While that may seem like plenty of remaining places to play, fans are used to getting their fix in their own specific way. The .puz format has been in use since the ‘90s, and it’s what many fans are used to. It’s a sudden change in what for .puz devotees has been a comforting routine they’ve stuck to for years. So yeah, #NYTXW solvers are rightly miffed.
For some, it’s an issue of accessibility. On Twitter, in response to app developer Red Sweater’s call for users of its app to let The New York Times know how they feel about the change, one solver says they are visually impaired and have trouble getting the official app to work with voiceover. Others, like crossword champion Dan Feyer, feel the move is a sort of cash grab, squeezing out a little more revenue by forcing players to use NYT resources.

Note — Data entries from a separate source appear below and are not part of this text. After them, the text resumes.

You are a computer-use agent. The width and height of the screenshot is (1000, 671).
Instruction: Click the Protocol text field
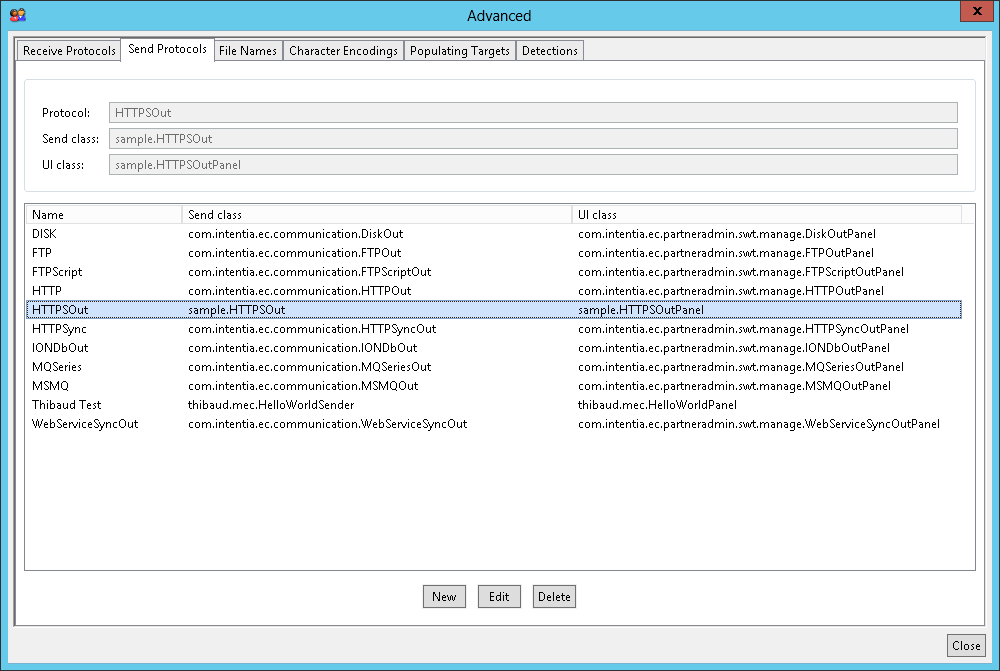point(532,113)
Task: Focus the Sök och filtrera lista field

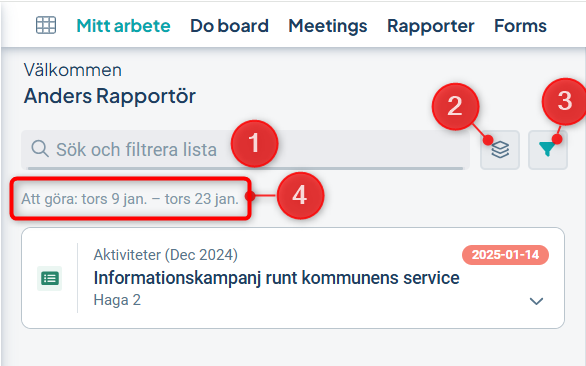Action: pos(245,150)

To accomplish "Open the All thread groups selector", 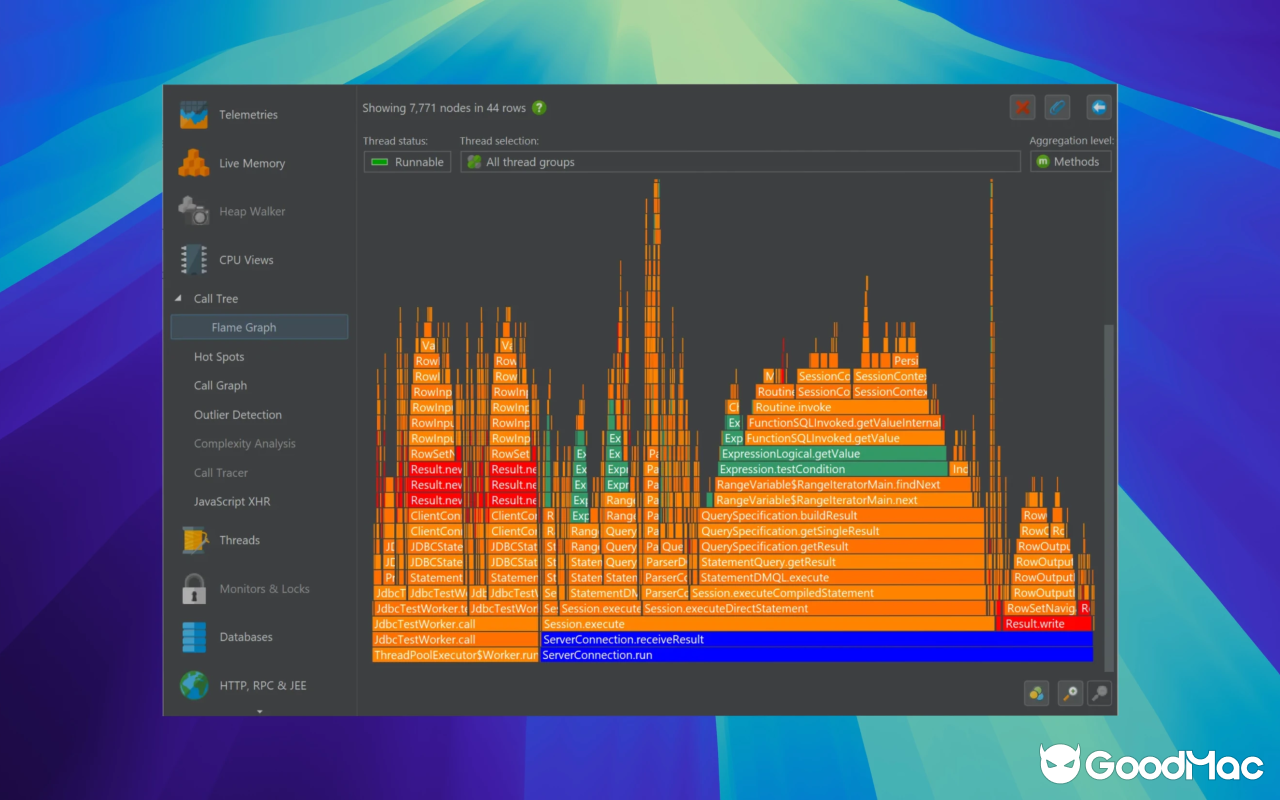I will pos(740,161).
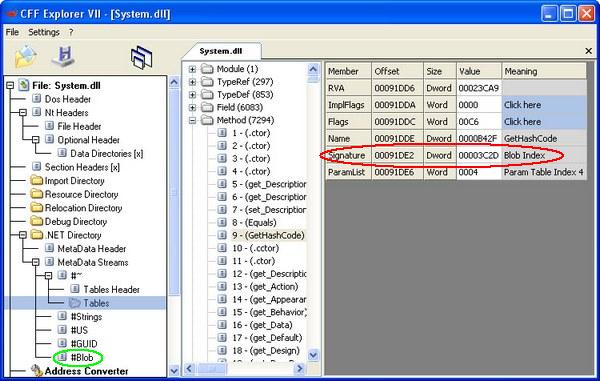
Task: Open the File menu
Action: coord(12,32)
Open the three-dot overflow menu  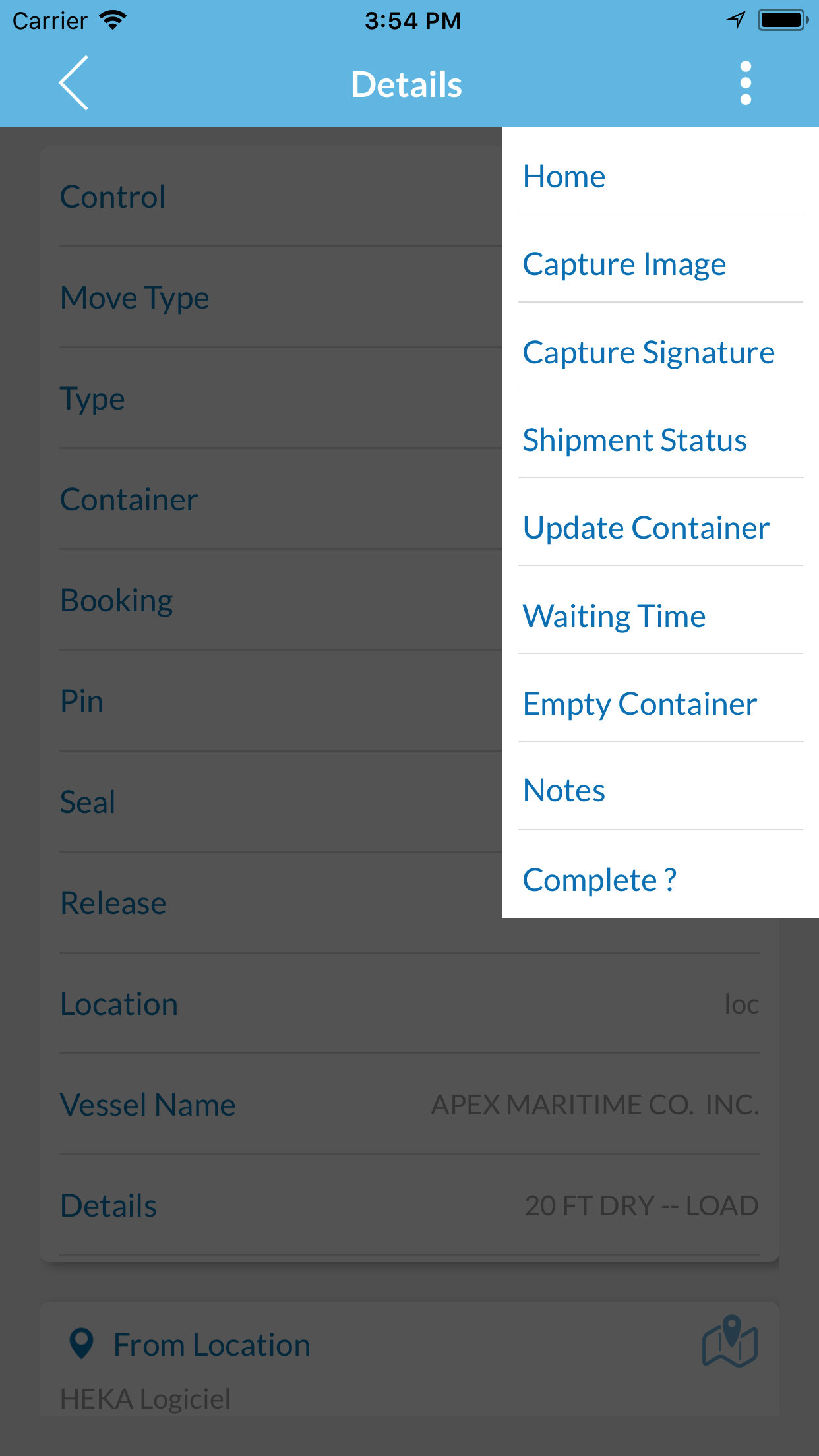pyautogui.click(x=744, y=82)
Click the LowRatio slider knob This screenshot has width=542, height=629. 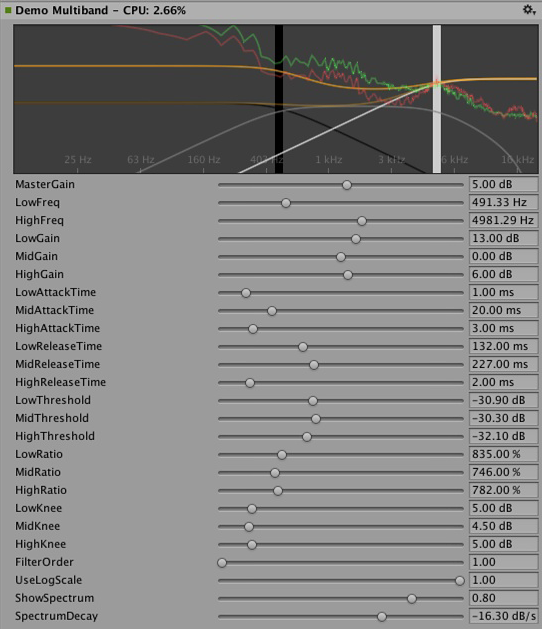282,455
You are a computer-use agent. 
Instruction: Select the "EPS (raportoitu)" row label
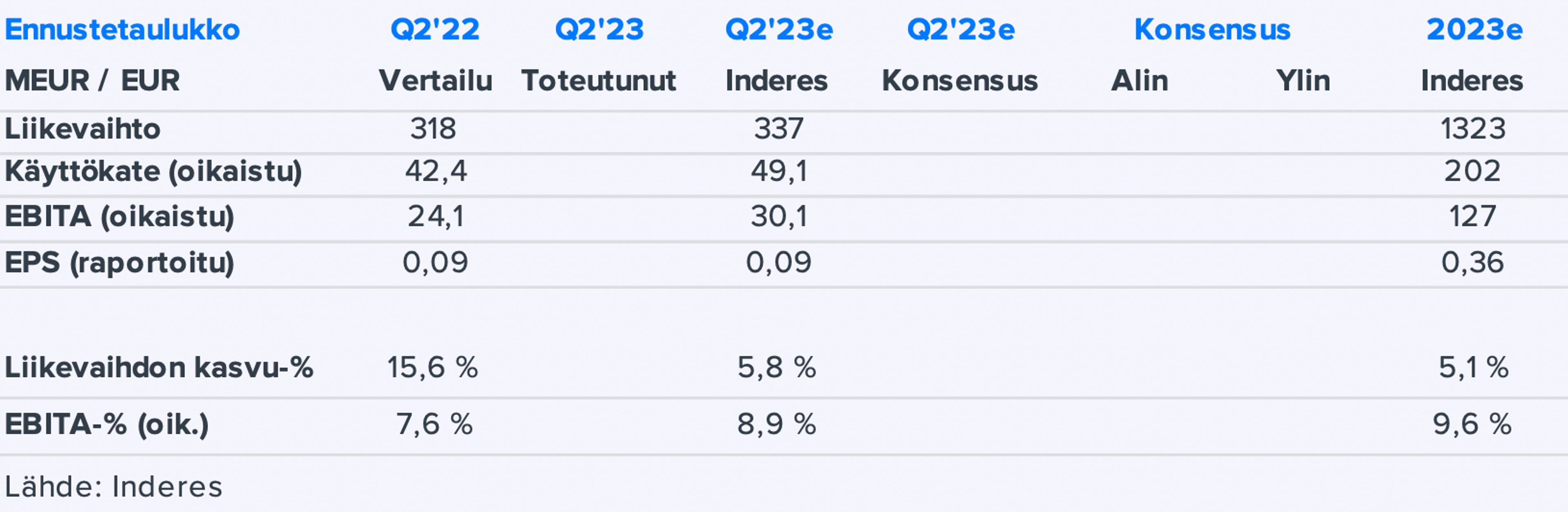pos(119,263)
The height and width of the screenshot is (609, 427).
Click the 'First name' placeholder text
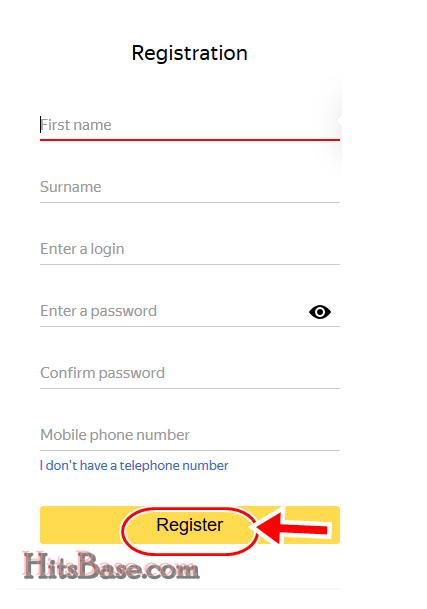point(76,125)
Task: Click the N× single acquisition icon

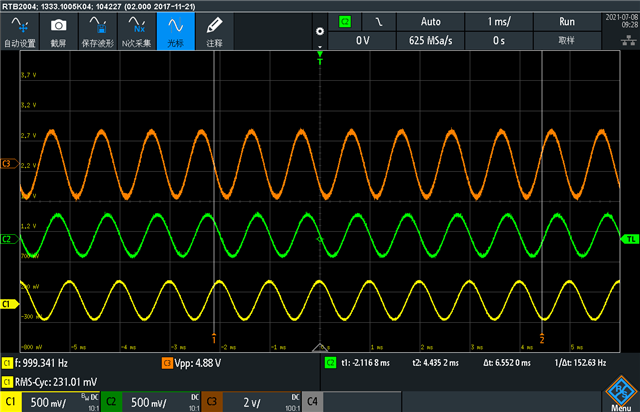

Hi. I’m the one who made this call and I did it for editorial reasons. I’m trying to build something where the editors can actual edit and make games rather than adapt things for tools we can’t control. It takes a lot of time, and I’m confident this is the best move for my team.
Keeping tools updated and under control is an understandable reason to retire old tech in favor of new stuff that might not initially be as convenient for all users. Eventually this change could very well result in a new age of intelligent and topical games from the world’s most popular crossword puzzle provider. Or it could all go south, alienating thousands of daily solvers around the world. Stay tuned.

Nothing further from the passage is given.